*** The data ***
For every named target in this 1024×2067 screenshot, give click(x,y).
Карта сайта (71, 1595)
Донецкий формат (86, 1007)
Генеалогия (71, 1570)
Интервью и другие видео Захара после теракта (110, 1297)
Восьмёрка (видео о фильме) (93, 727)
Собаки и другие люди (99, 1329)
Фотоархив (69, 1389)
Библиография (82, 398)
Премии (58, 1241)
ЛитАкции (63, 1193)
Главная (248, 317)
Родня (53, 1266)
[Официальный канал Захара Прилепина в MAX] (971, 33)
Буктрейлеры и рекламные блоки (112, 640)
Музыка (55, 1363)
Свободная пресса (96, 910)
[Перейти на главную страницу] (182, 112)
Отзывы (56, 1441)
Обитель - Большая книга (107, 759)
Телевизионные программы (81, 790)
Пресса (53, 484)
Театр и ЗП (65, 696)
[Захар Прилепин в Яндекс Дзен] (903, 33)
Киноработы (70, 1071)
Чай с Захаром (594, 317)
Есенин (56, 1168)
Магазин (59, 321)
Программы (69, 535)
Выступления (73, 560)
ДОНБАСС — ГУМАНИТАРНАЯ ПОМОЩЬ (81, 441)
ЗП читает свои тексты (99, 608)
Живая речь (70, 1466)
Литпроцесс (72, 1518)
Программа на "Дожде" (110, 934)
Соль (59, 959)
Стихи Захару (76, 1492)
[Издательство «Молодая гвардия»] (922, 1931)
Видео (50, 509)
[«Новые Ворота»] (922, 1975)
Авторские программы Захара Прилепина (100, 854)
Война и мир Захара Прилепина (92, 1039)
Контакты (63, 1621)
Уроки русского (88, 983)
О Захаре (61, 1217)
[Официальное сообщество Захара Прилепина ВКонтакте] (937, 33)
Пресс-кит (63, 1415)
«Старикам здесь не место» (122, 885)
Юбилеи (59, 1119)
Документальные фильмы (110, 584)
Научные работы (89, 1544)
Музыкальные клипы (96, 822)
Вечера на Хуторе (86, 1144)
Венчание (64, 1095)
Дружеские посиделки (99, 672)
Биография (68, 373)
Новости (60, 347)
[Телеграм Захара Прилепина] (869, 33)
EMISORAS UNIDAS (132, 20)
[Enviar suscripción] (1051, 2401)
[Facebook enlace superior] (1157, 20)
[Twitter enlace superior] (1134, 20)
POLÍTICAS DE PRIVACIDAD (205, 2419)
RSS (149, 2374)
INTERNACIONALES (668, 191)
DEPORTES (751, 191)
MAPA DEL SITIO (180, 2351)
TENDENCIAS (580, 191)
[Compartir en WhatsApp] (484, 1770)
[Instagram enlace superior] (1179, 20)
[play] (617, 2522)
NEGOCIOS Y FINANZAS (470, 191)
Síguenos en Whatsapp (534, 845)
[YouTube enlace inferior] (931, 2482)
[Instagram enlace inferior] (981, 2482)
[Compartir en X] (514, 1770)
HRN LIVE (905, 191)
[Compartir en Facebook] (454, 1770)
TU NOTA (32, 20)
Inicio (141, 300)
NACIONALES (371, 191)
***
## Task prompt
The answer is the line with "Пресс-кит (63, 1415)" plus every line after it, printed exactly as they appear above.

## Answer box
Пресс-кит (63, 1415)
«Старикам здесь не место» (122, 885)
Юбилеи (59, 1119)
Документальные фильмы (110, 584)
Научные работы (89, 1544)
Музыкальные клипы (96, 822)
Вечера на Хуторе (86, 1144)
Венчание (64, 1095)
Дружеские посиделки (99, 672)
Биография (68, 373)
Новости (60, 347)
[Телеграм Захара Прилепина] (869, 33)
EMISORAS UNIDAS (132, 20)
[Enviar suscripción] (1051, 2401)
[Facebook enlace superior] (1157, 20)
[Twitter enlace superior] (1134, 20)
POLÍTICAS DE PRIVACIDAD (205, 2419)
RSS (149, 2374)
INTERNACIONALES (668, 191)
DEPORTES (751, 191)
MAPA DEL SITIO (180, 2351)
TENDENCIAS (580, 191)
[Compartir en WhatsApp] (484, 1770)
[Instagram enlace superior] (1179, 20)
[play] (617, 2522)
NEGOCIOS Y FINANZAS (470, 191)
Síguenos en Whatsapp (534, 845)
[YouTube enlace inferior] (931, 2482)
[Instagram enlace inferior] (981, 2482)
[Compartir en X] (514, 1770)
HRN LIVE (905, 191)
[Compartir en Facebook] (454, 1770)
TU NOTA (32, 20)
Inicio (141, 300)
NACIONALES (371, 191)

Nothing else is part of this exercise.